Work to do –
Show every line of the records below that contains the string "Globe".

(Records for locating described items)
──────

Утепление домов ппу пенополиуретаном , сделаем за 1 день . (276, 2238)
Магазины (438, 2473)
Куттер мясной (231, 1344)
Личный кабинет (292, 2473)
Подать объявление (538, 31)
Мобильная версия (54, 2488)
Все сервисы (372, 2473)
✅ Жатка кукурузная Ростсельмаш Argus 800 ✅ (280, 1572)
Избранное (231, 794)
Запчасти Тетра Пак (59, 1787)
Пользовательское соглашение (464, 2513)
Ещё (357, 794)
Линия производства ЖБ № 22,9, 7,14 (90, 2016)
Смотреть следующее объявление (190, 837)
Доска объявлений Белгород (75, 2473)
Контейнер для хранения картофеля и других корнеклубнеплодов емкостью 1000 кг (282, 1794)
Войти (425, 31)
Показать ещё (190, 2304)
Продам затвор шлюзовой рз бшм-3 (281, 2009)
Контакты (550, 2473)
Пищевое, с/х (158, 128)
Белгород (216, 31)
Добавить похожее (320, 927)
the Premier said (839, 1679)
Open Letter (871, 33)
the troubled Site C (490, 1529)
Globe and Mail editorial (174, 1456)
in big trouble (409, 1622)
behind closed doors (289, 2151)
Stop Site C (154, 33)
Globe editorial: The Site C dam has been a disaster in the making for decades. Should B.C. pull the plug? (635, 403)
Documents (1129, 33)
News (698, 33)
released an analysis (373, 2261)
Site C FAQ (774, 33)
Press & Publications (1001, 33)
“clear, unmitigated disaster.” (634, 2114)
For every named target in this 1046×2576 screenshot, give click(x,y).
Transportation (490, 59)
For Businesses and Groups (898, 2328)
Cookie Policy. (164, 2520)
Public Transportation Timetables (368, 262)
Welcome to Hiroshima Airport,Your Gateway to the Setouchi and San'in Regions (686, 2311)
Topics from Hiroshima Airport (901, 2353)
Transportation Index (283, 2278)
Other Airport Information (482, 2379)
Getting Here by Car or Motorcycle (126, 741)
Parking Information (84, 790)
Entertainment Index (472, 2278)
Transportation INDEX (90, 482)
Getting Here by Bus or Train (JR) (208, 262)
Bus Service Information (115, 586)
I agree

──────

Answer to the problem –
Globe and Mail editorial (174, 1456)
Globe editorial: The Site C dam has been a disaster in the making for decades. Should B.C. pull the plug? (635, 403)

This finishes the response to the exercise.